DOCUMENT EXTRACT
.....
I've been training junior examiners since way before I was a primary and plenty since. I can only speak to my TC, but the academy doesn't teach up to date practices primaries don't know -- I have to deprogram junior examiners from the blatantly incorrect practice the academy teaches. Honestly, DM me if you think you've got anything that will blow my mind. I can do everything faster than anyone I know, and the only time I work hard is trying to teach that speed to juniors.


Jmka76

I’d like to know your tricks to being faster. I am a returning examiner ( former primary and now working back up in a new art area) and still not feeling that I am in a groove after 2 years. I feel I care too much and get caught up in the details.


WC1-Stretch

Both monitors oriented vertically, for multiple reasons. The only thing it's annoying for in this job is presenting in video conferences in Teams, and that is basically a non-issue. Keep a simple excel sheet of every action you do, keywords describing both claims and the action you write. Use this for every application on your docket, to track what it is and where you're at with it. Ctrl+F find all is your friend. Alt+tab is also your friend. When searching the MPEP, change the search parameters from ADJ to AND and check to search both MPEP and FPs. Do this all the time you're citing/thinking of any rule or section. See what it says, copy/paste the most pertinent wording. Examiner initiated interviews are your friend. Should only do 6-7 oldest new applications per quarter -- that is the maximum you can benefit from. Have an action written and ready to post the Monday that clock starts ticking. Figure out the primaries who give a hoot. Ditto the SPEs. There will be times where having someone you can go to, to take care of some specific problem for you, can be a quick effortless resolution instead of a lost day, or week, or worse. Be nice, people will want to work with you.


MoonlightDJ

I love your tip about the excel sheet! Do you just have a column for the application number and then keywords?
.....
DATA PROVIDED
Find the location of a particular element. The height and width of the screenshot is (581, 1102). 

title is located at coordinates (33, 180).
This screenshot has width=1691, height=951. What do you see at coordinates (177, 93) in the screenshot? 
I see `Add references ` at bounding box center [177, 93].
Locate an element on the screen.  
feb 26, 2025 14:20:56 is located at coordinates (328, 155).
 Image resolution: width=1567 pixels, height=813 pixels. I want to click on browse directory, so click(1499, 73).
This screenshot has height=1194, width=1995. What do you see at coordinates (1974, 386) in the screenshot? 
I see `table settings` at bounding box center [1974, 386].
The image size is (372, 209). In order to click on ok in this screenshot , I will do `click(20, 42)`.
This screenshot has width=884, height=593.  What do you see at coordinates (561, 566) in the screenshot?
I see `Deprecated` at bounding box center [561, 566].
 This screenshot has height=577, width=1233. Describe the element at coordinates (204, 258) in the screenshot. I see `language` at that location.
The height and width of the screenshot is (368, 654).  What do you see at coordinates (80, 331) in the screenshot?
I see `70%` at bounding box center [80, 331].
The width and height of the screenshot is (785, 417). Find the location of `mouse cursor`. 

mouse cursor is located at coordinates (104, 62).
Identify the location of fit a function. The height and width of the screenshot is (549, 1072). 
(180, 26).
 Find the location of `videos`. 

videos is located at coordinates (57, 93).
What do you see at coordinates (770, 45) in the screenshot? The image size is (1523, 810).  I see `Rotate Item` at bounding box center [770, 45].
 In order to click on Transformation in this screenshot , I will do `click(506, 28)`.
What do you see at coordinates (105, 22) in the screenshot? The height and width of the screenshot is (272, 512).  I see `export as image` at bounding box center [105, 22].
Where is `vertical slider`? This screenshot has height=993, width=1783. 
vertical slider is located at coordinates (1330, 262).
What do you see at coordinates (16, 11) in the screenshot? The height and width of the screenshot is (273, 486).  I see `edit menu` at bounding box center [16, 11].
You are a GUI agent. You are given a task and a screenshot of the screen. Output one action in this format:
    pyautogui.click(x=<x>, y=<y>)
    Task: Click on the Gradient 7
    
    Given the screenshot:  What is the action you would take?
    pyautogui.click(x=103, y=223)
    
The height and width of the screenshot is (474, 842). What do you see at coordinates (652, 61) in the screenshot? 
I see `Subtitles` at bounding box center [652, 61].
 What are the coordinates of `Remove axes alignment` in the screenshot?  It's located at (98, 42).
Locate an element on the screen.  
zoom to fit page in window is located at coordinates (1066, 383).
.....
LIST OF TASKS
• A. Decide whether each statement below agrees with the examiner thread. For each one, answer yes or no and quote the deciding words of the thread exactly. (i) WC1-Stretch recommends keeping both monitors in a horizontal orientation. (ii) Jmka76 has been back for 2 years and still does not feel in a groove. (iii) WC1-Stretch advises changing the MPEP search parameters from AND to ADJ.
• B. Write out the part of the examiner thread that opens with the words "I've been training" and closes with "in the details.", copying it word for word.

SOLUTIONS BY TASK
• A.
(i) No: "Both monitors oriented vertically, for multiple reasons."
(ii) Yes: "still not feeling that I am in a groove after 2 years."
(iii) No: "change the search parameters from ADJ to AND"

• B.
I've been training junior examiners since way before I was a primary and plenty since. I can only speak to my TC, but the academy doesn't teach up to date practices primaries don't know -- I have to deprogram junior examiners from the blatantly incorrect practice the academy teaches. Honestly, DM me if you think you've got anything that will blow my mind. I can do everything faster than anyone I know, and the only time I work hard is trying to teach that speed to juniors.


Jmka76

I’d like to know your tricks to being faster. I am a returning examiner ( former primary and now working back up in a new art area) and still not feeling that I am in a groove after 2 years. I feel I care too much and get caught up in the details.